Although I generally agree with Issue Five, after the reverse and remand on all of the issues, the trial court, in my opinion, might not be able to be a judicial accountant by which he must divide a premium into the number of people to determine the father’s proportionate share. A mechanistic approach might not be feasible when the other issues, on child support, are resolved or being resolved. Circuit judges are constitutional officers and should not be tethered to a child support picket. Animals are picketed.

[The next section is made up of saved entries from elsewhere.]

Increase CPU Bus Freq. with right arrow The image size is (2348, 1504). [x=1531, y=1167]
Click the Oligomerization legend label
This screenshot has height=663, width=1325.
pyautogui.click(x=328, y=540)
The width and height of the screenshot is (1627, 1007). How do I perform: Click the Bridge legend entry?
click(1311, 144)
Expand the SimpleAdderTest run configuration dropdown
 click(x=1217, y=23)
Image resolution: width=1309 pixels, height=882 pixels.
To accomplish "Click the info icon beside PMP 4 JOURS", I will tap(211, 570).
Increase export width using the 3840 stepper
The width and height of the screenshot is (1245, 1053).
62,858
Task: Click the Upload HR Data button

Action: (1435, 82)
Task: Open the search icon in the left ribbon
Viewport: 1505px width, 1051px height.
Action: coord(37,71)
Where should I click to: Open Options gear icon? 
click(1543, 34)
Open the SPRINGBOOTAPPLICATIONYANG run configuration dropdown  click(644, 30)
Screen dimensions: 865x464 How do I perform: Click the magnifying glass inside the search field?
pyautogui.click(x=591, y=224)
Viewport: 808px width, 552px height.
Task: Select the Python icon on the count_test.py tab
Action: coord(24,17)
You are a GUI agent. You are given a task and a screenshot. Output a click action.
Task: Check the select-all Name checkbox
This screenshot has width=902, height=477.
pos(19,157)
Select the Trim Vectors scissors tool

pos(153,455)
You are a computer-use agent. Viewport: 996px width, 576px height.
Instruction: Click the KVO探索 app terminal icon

. This section was added, by the State Legislature, becoming effective July 1, 1989. My dissent in Feltman was published which reflected that Feltman was decided on January 11, 1989. This is not vanity but could be a rather safe conclusion: This section was added due to the verbiage in my dissent or the substance of my constitutional concerns.

. "We hold these truths to be self-evident: that all men are created equal ...” Declaration of Independence. Article 14, United States Constitution: "No state shall make or enforce any law which shall abridge the privileges or immunities of citizens of the United States" ... (If I’m a child of a 1st, 2nd, or 3rd marriage, I have a right to say “you’re my daddy” — “you should feed me”). Same Article 14 states: “... Nor deny to any person within its jurisdiction the equal protection of the laws.” Powerful medicine, my legal brothers.